9. Evaluating CLIP: Towards Characterization of Broader Capabilities and Downstream Implications

Sandhini Agarwal, Gretchen Krueger, Jack Clark, Alec Radford, Jong Wook Kim, Miles Brundage

Recently, there have been breakthroughs in computer vision (“CV”) models that are more generalizable with the advent of models such as CLIP and ALIGN. In this paper, we analyze CLIP and highlight some of the challenges such models pose. CLIP reduces the need for task specific training data, potentially opening up many niche tasks to automation. CLIP also allows its users to flexibly specify image classification classes in natural language, which we find can shift how biases manifest. Additionally, through some preliminary probes we find that CLIP can inherit biases found in prior computer vision systems. Given the wide and unpredictable domain of uses for such models, this raises questions regarding what sufficiently safe behaviour for such systems may look like. These results add evidence to the growing body of work calling for a change in the notion of a ‘better’ model—to move beyond simply looking at higher accuracy at task-oriented capability evaluations, and towards a broader ‘better’ that takes into account deployment-critical features such as different use contexts, and people who interact with the model when thinking about model deployment.

10. Higher-order motif analysis in hypergraphs

Quintino Francesco Lotito, Federico Musciotto, Alberto Montresor, Federico Battiston

A deluge of new data on social, technological and biological networked systems suggests that a large number of interactions among system units are not limited to pairs, but rather involve a higher number of nodes. To properly encode such higher-order interactions, richer mathematical frameworks such as hypergraphs are needed, where hyperlinks describe connections among an arbitrary number of nodes. Here we introduce the concept of higher-order motifs, small connected subgraphs where vertices may be linked by interactions of any order. We provide lower and upper bounds on the number of higher-order motifs as a function of the motif size, and propose an efficient algorithm to extract complete higher-order motif profiles from empirical data. We identify different families of hypergraphs, characterized by distinct higher-order connectivity patterns at the local scale. We also capture evidences of structural reinforcement, a mechanism that associates higher strengths of higher-order interactions for the nodes that interact more at the pairwise level. Our work highlights the informative power of higher-order motifs, providing a first way to extract higher-order fingerprints in hypergraphs at the network microscale.

§ **Task objective**
Answer these from the selected passage on CLIP and higher-order motifs.
(a) Which two models are named as bringing more generalizable computer vision?
(b) What does CLIP reduce the need for?
(c) In a hypergraph, what do hyperlinks describe?

§ **Excerpted data**
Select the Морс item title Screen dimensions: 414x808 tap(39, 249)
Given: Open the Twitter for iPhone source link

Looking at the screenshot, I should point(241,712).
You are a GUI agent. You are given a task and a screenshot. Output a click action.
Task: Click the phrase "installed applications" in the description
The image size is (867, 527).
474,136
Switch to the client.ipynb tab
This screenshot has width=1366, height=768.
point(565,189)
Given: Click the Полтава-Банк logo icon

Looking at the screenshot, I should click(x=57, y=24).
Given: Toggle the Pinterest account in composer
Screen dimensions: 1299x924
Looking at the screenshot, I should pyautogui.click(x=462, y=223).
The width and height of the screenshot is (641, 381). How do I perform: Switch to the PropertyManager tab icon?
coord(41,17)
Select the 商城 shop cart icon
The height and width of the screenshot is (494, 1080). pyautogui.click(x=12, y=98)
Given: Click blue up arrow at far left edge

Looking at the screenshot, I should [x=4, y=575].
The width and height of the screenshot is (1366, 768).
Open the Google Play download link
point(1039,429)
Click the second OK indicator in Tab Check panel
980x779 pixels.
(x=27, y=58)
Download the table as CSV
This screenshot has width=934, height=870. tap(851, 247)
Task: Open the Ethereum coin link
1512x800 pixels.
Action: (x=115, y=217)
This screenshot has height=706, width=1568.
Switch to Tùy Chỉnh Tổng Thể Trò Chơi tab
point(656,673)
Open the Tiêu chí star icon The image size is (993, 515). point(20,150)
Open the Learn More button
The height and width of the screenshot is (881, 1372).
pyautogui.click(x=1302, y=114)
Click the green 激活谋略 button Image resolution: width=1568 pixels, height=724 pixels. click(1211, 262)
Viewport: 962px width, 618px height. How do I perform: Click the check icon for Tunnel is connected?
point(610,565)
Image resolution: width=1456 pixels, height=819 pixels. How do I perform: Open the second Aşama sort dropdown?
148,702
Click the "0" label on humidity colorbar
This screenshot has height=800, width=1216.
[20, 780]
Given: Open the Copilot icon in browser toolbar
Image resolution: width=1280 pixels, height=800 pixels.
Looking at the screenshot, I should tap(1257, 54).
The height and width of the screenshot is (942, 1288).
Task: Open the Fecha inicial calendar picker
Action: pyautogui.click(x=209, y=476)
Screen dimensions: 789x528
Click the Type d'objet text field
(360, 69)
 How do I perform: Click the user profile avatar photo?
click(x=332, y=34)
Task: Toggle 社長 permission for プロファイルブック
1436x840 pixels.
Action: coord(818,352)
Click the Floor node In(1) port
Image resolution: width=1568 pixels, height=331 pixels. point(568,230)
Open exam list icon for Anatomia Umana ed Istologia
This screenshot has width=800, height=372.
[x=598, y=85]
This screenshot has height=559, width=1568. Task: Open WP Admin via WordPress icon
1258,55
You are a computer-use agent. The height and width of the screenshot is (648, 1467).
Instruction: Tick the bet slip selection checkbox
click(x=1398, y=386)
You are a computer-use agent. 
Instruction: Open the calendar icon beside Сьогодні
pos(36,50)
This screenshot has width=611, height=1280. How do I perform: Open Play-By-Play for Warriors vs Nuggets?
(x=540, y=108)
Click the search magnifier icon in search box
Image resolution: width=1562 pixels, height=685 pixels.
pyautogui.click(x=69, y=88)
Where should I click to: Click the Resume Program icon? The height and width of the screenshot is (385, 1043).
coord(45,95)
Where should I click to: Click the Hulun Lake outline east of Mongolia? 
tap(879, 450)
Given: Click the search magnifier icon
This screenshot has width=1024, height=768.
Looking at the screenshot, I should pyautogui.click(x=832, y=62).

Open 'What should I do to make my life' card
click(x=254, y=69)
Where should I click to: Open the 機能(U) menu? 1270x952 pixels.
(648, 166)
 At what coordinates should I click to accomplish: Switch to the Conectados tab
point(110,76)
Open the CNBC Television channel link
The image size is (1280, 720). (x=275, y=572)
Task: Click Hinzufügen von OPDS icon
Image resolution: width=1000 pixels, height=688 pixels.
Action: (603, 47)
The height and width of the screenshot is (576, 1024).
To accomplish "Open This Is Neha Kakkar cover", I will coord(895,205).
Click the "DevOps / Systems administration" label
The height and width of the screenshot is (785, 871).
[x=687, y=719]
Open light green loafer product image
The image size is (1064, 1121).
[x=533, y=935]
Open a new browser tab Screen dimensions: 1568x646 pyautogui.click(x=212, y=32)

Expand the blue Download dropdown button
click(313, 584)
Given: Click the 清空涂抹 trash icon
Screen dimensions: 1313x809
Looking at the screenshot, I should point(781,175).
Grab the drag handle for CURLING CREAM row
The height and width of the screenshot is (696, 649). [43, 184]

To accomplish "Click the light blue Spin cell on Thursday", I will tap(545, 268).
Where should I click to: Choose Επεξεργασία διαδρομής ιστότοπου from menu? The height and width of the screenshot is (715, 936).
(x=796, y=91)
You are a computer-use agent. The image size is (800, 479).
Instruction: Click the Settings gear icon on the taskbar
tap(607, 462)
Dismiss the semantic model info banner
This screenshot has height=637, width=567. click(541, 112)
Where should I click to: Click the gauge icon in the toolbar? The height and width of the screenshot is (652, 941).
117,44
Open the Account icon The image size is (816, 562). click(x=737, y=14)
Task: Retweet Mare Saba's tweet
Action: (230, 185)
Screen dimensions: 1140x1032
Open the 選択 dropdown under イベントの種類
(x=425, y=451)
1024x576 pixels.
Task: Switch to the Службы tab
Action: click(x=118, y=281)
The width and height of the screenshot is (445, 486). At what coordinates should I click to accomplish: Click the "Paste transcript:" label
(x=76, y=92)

§ **Response for this exercise**
(a) CLIP and ALIGN.
(b) Task-specific training data.
(c) Connections among an arbitrary number of nodes.